If a party obtains a TPO and later obtains a CPO, the CPO is controlling and supersedes the criminal TPO.


What form do I need to complete to get a civil protection order?

If you or a family member are being physically abused or threatened with harm by a family or household member (person living in your home, even if not related to you by marriage or blood) you can apply for a domestic violence protection order now.

What is the procedure for obtaining a criminal temporary domestic violence protection order?

The issuance of a criminal temporary protection order (TPO) is tied to a criminal prosecution for domestic violence.


Once a domestic violence prosecution or prosecution for any offense of violence against a family or household member is initiated by the filing of a complaint, the victim, a family or household member of the victim, or, in an emergency, an arresting officer on the victim’s behalf, may file a motion for a temporary protection order.


The clerk of the municipal court is required to provide motion forms to victims and police officers. Once the motion is completed and filed, the court must hold a hearing within 24 hours.


If the victim wants to obtain an ex parte (emergency) temporary protection order, the victim may ask the judge to immediately grant such an order.


If the court issues an emergency ex parte TPO, the full hearing on the motion for a TPO must be held on the next business day on which the court is open. The full hearing on the TPO will be held within 24 hours after the motion for a TPO was filed.


Normally, the victim must appear at the TPO hearing. However, if the victim has been hospitalized or otherwise incapacitated by her injuries, another person with knowledge of the facts of the domestic violence may appear instead of the victim and present information to the court concerning the domestic violence. See R.C. 2919.26.


A victim may request a civil protection order (CPO) by filing a petition with the domestic relations court or domestic relations division of the court of common pleas. The clerk of court must provide forms to victims which they can then complete and file with the court.


A hearing will normally be scheduled within seven to ten days after the filing of the petition. In addition, If the victim (petitioner) wants to obtain an ex parte (emergency) CPO that will be in effect until the time of the hearing, she may do so and the court will hold a brief and informal hearing at which he will take her testimony and then (in most cases) issue the emergency ex parte CPO.

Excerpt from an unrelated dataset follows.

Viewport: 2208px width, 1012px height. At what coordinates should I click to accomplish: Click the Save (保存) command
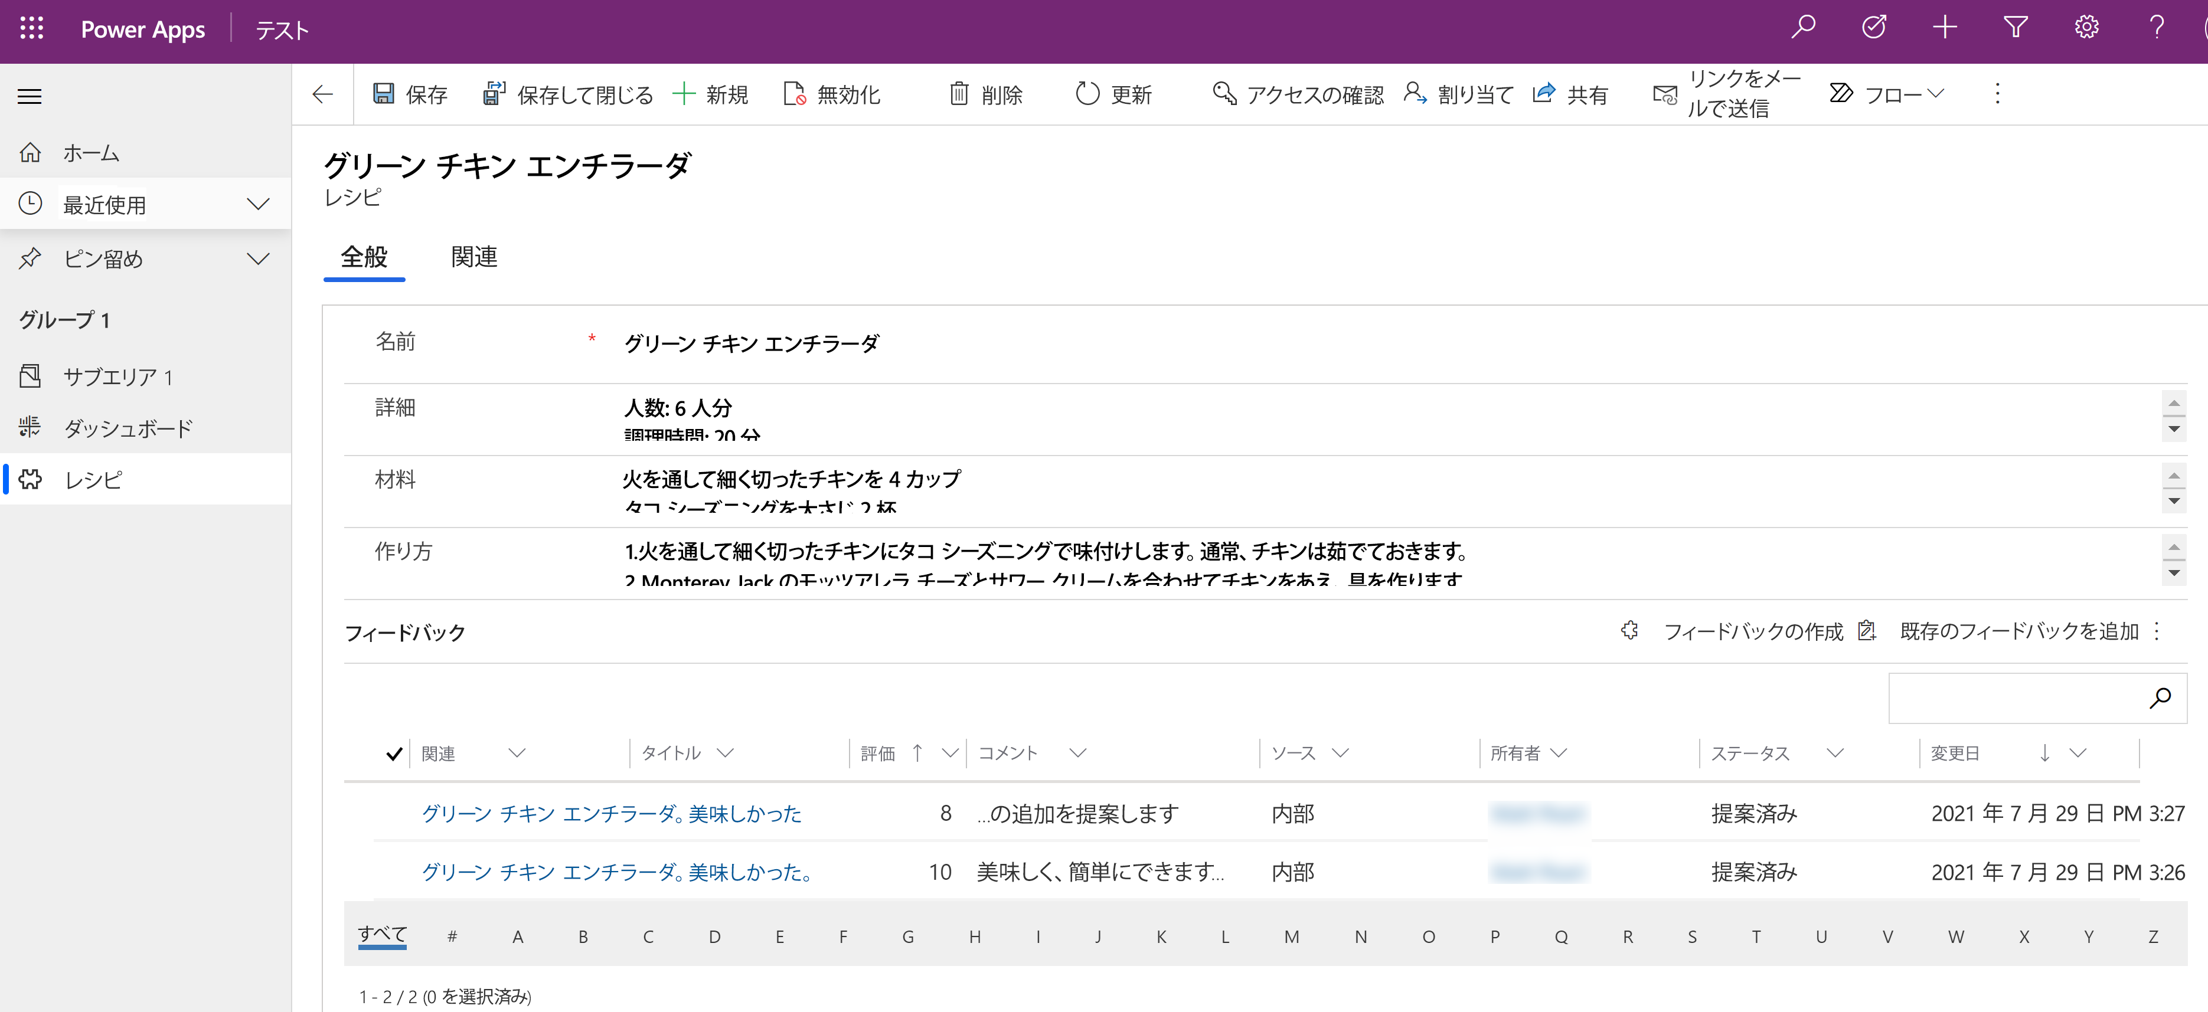click(x=411, y=94)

The full hearing on the petition for a CPO must then be held within seven (7) to ten (10) days after the insurance of the emergency ex parte civil protection order. See R.C. 3113.31. The full hearing on the TPO motion or the CPO petition will afford an opportunity for both the victim and her alleged abuser to present testimony and evidence to the court proving the occurrence or non-occurrence of the alleged domestic violence.


If the victim does not appear at the hearing, the court will usually dismiss the victim’s motion for a TPO or petition for a CPO.

How long does a domestic violence criminal protection order remain in effect?

The criminal temporary protection order (TPO) remains in effect only until the disposition of the criminal case. Therefore, once the abuser is convicted and sentenced, the criminal case is over and the TPO automatically expires. See R.C. 2919.26(E).

Can a court issue a so-called “mutual protection order”—an order against both the alleged abuser and the person requesting the protection order—and if so, under what circumstances can a court issue such an order?

No, unless certain requirements are met. In order for the court to issue a domestic violence protection order against both parties in the same case, the alleged abuser must file a separate petition or cross-petition for a domestic violence protection order at least 48 hours before the full hearing, and the alleged abuser must present evidence at the full hearing sufficient to convince the judge that his domestic violence victim also committed domestic violence against him.


Unless the alleged abuser takes these steps, the court has no authority to issue a mutual protection order directed against both parties. See R.C. 2919.26(I) and 3113.31(E)(4).